(I am using python 2.7) The python documentation indicates that you can pass a mapping to the dict builtin and it will copy that mapping into the new dict:
http://docs.python.org/library/stdtypes.html#mapping-types-dict
I have a class that implements the Mapping ABC, but it fails:
import collections
class Mapping(object):
def __init__(self, dict={}): self.dict=dict
def __iter__(self): return iter(self.dict)
def __iter__(self): return iter(self.dict)
def __len__(self): return len(self.dict)
def __contains__(self, value): return value in self.dict
def __getitem__(self, name): return self.dict[name]
m=Mapping({5:5})
dict(m)
# Traceback (most recent call last):
# File "<stdin>", line 1, in <module>
# TypeError: cannot convert dictionary update sequence element #0 to a sequence
collections.Mapping.register(Mapping)
dict(m)
# Traceback (most recent call last):
# File "<stdin>", line 1, in <module>
# TypeError: cannot convert dictionary update sequence element #0 to a sequence
However, if my class subclasses collections.Mapping then it works fine:
import collections
class Mapping(collections.Mapping):
def __init__(self, dict={}): self.dict=dict
def __iter__(self): return iter(self.dict)

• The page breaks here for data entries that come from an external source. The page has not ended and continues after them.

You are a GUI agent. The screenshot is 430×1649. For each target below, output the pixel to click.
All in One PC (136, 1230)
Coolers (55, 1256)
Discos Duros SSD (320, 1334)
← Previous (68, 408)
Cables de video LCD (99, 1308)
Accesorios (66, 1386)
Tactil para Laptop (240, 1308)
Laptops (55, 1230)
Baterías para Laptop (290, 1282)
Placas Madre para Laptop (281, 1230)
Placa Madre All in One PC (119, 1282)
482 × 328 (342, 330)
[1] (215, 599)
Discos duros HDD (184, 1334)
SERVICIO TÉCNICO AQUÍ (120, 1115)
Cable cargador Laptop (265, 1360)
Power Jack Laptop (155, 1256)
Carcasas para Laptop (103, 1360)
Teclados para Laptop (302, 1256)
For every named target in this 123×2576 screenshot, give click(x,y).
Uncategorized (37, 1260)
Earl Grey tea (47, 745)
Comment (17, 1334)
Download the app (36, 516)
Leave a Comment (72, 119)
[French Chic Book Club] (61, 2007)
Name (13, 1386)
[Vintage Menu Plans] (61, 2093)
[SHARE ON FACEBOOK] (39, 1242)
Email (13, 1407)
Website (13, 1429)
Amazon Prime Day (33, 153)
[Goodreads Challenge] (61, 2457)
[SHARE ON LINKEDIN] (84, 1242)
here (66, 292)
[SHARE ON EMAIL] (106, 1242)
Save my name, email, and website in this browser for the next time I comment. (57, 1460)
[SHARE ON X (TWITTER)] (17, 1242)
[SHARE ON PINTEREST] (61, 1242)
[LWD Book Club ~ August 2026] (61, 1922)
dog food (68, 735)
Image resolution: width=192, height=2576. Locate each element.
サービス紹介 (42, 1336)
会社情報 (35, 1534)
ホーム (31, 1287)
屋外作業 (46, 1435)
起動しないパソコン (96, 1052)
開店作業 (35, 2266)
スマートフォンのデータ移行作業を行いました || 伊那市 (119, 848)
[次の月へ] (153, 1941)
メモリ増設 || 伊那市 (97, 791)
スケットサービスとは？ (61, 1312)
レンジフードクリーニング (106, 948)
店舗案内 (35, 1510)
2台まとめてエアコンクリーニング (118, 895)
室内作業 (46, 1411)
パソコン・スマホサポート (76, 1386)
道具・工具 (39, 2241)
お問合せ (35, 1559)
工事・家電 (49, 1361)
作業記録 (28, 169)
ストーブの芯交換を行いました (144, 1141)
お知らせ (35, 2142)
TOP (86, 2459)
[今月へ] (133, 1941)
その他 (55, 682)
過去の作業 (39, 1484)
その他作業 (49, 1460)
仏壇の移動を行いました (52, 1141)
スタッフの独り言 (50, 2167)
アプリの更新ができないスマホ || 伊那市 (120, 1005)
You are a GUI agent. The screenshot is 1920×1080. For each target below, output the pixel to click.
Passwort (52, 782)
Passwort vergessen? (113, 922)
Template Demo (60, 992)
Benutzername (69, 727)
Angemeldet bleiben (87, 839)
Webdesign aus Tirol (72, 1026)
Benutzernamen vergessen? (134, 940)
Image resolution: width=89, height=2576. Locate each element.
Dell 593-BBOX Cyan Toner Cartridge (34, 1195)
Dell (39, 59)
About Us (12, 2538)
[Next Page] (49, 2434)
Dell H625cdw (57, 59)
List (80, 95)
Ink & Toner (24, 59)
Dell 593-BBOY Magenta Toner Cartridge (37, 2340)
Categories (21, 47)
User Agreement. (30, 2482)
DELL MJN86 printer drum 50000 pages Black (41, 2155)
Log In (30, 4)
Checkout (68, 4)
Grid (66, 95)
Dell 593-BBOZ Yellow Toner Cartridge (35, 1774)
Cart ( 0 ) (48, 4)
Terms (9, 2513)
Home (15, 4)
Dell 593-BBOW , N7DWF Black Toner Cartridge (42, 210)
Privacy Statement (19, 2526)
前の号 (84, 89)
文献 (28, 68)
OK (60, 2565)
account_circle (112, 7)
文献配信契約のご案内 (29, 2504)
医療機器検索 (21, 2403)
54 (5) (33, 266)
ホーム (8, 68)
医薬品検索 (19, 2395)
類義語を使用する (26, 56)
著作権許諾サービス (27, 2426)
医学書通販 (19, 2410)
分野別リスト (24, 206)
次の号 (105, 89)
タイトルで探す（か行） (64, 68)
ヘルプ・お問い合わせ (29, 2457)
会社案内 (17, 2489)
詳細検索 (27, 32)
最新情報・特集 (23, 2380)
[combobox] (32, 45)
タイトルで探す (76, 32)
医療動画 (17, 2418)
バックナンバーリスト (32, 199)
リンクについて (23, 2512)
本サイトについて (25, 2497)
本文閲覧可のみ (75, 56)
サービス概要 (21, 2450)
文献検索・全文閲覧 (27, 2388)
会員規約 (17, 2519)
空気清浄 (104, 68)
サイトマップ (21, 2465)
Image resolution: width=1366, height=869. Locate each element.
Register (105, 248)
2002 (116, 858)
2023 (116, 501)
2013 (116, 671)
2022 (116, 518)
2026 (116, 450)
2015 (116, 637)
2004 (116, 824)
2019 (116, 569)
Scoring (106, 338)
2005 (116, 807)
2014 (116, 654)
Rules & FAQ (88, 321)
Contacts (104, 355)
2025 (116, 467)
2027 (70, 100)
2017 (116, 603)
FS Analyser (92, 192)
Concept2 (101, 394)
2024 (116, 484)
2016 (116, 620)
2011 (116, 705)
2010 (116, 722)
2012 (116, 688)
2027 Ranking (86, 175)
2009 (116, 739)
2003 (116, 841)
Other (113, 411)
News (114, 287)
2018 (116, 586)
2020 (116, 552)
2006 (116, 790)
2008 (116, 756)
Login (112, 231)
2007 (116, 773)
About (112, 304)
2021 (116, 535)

def __iter__(self): return iter(self.dict)
def __len__(self): return len(self.dict)
def __contains__(self, value): return value in self.dict
def __getitem__(self, name): return self.dict[name]
m=Mapping({5:5})
dict(m)
# {5: 5}
I thought the whole point of the ABCs was to allow registration to work the same as subclassing (for isinstance and issubclass anyway). So what's up here?